▸ **Problemas**:
**A)** Transcribe el pasaje del texto sobre el santo patrono desde "En un país conquistado, como" hasta "gozo y placer...".
**B)** Reúne todas las líneas de los registros que contengan la palabra "Items", distinguiendo entre mayúsculas y minúsculas.

Opinión

El santo Patrono

En un país conquistado, como lo fue Navarra, hasta los santos son campo de batalla. Sea nuestro Francisco Xabier; o Íñigo de Loiola patrono de Vascongadas; o Miguel Garikoitz patrono de Iparralde; o Miguel de Aralar patrono de Vasconia, todos arrastran tras de sí la polémica identitaria. Fui consciente de ello desde muy joven, cuando el tres de diciembre me levantaba a cantar la aurora de San Francisco. Era aurora singular, con ritmo de zortziko y letra preconstitucional: Amanece el solemne día, que llena este Reyno de gozo y placer...

▸ **Registros de datos**:
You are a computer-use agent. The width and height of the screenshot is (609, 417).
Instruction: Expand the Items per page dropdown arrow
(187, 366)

--

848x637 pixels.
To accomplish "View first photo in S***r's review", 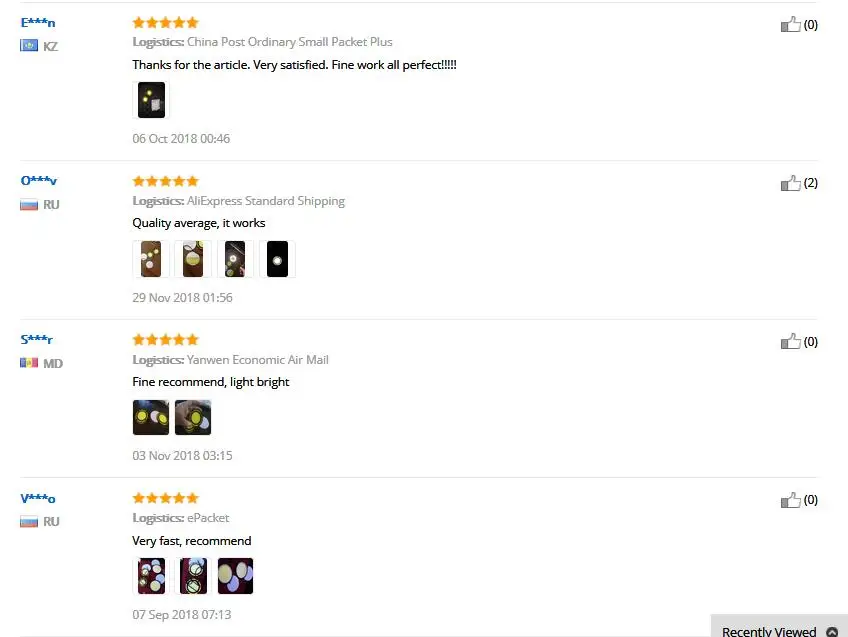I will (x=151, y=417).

▸ **Respuestas**:
**A)**
En un país conquistado, como lo fue Navarra, hasta los santos son campo de batalla. Sea nuestro Francisco Xabier; o Íñigo de Loiola patrono de Vascongadas; o Miguel Garikoitz patrono de Iparralde; o Miguel de Aralar patrono de Vasconia, todos arrastran tras de sí la polémica identitaria. Fui consciente de ello desde muy joven, cuando el tres de diciembre me levantaba a cantar la aurora de San Francisco. Era aurora singular, con ritmo de zortziko y letra preconstitucional: Amanece el solemne día, que llena este Reyno de gozo y placer...

**B)**
Instruction: Expand the Items per page dropdown arrow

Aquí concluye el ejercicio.